The expected output is a copy of every line in the records with the string "видения".

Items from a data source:
────────────────

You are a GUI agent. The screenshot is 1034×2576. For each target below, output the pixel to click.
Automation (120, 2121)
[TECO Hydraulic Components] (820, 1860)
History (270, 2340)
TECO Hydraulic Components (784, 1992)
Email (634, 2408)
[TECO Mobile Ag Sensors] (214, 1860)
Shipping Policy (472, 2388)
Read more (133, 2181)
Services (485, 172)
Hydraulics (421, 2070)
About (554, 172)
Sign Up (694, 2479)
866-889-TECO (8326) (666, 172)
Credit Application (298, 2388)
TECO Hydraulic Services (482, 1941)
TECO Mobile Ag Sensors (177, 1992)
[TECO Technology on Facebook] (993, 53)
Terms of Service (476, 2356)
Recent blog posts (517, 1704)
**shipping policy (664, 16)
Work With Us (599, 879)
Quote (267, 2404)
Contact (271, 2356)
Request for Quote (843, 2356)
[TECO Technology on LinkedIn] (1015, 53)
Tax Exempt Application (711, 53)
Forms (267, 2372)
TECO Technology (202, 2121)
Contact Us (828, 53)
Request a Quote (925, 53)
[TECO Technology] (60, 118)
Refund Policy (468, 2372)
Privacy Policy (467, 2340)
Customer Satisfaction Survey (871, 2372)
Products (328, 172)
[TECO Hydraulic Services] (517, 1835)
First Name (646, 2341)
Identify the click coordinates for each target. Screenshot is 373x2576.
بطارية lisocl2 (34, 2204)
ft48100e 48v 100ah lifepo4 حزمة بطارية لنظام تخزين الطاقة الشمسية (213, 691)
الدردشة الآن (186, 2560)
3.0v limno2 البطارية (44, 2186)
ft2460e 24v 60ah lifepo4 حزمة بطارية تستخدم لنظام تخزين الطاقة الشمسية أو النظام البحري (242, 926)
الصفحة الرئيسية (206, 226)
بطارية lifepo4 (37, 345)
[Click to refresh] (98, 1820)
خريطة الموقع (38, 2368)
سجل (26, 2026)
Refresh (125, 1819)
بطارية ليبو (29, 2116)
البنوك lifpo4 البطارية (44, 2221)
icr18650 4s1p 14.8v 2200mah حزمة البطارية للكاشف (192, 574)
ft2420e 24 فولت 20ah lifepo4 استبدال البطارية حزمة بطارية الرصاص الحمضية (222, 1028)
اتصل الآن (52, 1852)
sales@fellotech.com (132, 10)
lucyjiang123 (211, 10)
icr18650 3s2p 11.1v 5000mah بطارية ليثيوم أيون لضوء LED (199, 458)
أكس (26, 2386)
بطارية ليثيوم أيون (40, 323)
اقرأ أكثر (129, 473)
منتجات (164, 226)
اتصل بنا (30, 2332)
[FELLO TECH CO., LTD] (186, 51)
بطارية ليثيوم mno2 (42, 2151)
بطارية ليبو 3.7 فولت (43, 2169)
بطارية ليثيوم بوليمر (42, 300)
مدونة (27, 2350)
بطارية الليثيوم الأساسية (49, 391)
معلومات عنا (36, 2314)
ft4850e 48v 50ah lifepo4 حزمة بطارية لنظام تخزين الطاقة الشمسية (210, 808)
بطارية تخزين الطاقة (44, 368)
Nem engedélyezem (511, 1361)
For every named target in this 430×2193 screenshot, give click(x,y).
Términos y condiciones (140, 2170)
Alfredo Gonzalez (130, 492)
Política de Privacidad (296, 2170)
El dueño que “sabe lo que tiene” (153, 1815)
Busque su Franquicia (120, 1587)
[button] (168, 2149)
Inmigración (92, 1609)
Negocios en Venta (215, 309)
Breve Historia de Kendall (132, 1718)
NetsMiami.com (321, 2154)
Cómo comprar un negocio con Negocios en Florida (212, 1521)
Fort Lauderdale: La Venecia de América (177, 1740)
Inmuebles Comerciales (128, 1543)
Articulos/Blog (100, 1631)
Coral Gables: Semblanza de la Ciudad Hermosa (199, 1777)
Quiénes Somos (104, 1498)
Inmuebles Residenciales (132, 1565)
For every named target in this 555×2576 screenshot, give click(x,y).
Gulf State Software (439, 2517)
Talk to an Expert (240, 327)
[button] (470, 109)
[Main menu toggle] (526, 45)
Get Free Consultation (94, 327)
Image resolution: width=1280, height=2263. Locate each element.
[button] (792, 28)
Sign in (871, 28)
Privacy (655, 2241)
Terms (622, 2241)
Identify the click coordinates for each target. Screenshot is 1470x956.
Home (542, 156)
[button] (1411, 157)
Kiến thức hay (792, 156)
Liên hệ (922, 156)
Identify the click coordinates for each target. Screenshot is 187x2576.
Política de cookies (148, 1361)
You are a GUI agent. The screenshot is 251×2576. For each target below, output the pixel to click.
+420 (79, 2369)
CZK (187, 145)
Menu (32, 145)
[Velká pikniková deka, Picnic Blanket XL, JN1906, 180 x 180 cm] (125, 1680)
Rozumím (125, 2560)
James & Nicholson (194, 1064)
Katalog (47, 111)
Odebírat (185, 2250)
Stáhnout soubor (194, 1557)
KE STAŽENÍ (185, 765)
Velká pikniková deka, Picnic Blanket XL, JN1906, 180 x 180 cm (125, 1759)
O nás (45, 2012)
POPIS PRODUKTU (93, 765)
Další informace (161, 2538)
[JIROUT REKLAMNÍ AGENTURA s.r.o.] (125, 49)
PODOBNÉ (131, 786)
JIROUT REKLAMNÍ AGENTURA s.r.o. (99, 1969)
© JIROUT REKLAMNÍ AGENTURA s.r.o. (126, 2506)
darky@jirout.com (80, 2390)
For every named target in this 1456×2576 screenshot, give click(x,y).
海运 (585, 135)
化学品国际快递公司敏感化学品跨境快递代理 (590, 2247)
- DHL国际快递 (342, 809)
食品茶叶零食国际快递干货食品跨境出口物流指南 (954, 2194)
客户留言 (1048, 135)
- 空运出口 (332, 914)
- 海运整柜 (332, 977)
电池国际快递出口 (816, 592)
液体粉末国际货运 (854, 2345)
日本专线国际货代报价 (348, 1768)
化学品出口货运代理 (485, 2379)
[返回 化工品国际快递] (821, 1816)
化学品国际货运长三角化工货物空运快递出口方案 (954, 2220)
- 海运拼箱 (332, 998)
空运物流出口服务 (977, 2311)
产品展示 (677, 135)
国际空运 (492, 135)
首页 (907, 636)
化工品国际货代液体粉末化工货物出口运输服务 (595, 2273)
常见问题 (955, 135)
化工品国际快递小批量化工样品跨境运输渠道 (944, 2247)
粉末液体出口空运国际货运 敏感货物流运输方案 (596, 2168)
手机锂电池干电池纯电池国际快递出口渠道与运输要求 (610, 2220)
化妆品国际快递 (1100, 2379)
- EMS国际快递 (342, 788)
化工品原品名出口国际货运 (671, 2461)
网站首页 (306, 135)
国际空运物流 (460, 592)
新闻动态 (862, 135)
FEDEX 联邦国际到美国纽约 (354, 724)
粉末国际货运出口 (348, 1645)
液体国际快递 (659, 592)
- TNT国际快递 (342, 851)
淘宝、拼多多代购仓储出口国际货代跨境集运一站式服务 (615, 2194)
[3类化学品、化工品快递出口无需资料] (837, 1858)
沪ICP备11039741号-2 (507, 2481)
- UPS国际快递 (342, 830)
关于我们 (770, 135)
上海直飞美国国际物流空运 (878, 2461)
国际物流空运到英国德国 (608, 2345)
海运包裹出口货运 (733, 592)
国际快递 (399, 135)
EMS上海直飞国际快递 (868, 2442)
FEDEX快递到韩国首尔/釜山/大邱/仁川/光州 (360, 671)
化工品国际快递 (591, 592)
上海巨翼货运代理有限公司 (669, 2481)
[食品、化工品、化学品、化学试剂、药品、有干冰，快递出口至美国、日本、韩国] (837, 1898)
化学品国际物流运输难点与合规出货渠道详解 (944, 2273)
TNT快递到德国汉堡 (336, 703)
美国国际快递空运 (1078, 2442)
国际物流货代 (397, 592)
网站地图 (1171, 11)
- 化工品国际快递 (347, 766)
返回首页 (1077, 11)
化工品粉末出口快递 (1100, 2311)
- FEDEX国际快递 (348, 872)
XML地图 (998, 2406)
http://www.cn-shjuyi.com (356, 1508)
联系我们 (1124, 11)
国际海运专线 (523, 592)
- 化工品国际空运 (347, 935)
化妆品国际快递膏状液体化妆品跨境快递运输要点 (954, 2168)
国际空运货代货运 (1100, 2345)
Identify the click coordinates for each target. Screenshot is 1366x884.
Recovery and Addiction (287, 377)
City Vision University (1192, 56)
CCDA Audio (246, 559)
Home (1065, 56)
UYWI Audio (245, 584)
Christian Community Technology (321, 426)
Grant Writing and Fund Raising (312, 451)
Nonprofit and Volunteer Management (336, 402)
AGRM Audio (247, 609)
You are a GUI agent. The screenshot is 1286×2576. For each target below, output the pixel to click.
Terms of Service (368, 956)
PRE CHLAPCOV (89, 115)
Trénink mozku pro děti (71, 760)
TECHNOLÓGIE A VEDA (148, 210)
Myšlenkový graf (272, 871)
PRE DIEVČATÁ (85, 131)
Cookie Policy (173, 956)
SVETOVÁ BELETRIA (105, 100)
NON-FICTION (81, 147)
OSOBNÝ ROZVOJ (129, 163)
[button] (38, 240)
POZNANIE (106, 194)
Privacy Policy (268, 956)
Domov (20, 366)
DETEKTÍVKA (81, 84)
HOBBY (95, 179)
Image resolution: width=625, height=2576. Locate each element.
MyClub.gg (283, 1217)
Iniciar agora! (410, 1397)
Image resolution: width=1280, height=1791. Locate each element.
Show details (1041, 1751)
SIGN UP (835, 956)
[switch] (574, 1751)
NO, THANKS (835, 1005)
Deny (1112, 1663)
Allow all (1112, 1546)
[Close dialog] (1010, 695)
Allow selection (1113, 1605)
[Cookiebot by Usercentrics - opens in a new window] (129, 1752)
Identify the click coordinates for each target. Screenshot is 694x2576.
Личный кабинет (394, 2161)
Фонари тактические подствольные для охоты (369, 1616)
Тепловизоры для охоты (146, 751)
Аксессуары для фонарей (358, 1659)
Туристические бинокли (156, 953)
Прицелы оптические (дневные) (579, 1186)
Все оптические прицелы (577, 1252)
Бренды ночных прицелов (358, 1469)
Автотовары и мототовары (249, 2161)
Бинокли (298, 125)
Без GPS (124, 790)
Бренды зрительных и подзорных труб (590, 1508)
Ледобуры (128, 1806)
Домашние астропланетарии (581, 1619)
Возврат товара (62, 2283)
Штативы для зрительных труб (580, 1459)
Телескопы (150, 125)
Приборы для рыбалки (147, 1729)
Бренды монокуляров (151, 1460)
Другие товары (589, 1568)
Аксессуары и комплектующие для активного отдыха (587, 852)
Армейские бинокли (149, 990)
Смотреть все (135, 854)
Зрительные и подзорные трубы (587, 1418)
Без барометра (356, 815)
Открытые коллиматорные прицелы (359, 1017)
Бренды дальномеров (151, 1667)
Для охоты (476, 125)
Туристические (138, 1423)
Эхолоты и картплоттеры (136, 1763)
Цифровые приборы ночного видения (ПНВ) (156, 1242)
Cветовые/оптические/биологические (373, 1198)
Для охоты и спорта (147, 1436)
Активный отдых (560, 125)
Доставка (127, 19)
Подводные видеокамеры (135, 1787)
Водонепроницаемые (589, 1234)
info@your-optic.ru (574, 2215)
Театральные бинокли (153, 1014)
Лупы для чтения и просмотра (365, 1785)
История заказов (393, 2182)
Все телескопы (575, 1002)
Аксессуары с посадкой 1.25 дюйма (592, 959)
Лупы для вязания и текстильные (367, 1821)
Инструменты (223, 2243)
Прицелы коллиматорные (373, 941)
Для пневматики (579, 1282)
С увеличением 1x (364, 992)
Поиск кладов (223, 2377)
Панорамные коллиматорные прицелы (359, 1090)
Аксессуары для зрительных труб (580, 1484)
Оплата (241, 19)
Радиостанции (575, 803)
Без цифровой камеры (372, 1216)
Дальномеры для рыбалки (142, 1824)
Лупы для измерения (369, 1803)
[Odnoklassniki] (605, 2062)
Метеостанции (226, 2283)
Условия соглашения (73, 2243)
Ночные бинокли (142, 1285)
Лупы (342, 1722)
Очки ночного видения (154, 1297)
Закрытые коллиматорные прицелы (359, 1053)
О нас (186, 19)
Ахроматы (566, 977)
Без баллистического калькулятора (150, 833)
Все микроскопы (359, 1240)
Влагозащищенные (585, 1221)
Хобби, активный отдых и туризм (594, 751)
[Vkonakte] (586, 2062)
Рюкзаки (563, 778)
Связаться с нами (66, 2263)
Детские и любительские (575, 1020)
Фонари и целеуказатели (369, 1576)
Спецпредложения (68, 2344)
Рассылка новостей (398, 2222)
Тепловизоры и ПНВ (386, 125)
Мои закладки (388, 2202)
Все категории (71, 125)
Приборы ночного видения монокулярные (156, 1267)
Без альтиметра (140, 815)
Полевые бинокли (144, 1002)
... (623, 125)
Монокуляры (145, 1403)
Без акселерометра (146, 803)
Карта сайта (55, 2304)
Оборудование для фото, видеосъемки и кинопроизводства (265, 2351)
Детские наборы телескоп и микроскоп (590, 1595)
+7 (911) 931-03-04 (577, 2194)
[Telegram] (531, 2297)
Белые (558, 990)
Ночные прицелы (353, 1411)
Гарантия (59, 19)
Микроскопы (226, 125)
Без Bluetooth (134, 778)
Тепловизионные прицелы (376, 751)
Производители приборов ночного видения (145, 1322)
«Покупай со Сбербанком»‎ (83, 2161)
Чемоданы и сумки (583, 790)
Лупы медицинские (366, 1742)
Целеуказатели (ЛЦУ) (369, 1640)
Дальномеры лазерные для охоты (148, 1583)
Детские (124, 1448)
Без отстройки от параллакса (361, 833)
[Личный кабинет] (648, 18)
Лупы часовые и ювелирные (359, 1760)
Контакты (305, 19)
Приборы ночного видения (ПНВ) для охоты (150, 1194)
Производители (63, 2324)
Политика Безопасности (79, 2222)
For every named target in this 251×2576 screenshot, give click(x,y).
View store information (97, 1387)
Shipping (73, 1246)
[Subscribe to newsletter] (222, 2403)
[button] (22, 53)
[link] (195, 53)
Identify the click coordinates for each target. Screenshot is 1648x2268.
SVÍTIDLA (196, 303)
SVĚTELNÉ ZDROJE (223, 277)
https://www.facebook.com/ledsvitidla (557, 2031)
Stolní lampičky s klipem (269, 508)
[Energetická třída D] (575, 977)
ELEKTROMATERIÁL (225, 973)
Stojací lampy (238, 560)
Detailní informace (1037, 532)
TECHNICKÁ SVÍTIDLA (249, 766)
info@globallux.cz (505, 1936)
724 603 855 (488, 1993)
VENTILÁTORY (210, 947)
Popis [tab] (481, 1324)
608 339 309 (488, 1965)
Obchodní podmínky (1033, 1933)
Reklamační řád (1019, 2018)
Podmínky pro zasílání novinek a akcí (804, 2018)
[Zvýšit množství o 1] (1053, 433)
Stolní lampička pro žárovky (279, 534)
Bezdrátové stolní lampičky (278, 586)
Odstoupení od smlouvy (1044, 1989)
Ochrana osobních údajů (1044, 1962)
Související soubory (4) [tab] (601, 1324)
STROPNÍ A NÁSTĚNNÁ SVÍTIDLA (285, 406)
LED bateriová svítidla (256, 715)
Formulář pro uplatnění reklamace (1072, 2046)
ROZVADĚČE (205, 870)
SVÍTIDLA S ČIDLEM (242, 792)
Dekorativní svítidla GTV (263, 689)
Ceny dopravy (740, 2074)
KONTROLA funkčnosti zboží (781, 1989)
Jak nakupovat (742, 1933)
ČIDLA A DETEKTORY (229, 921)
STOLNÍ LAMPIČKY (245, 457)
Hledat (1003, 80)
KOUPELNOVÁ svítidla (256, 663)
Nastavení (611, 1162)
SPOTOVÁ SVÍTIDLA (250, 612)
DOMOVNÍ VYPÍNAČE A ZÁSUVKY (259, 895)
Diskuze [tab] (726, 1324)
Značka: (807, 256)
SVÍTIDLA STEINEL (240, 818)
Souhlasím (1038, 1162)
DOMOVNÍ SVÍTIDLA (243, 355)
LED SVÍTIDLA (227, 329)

────────────────

Answer below:
Цифровые приборы ночного видения (ПНВ) (156, 1242)
Очки ночного видения (154, 1297)
Приборы ночного видения монокулярные (156, 1267)
Производители приборов ночного видения (145, 1322)
Приборы ночного видения (ПНВ) для охоты (150, 1194)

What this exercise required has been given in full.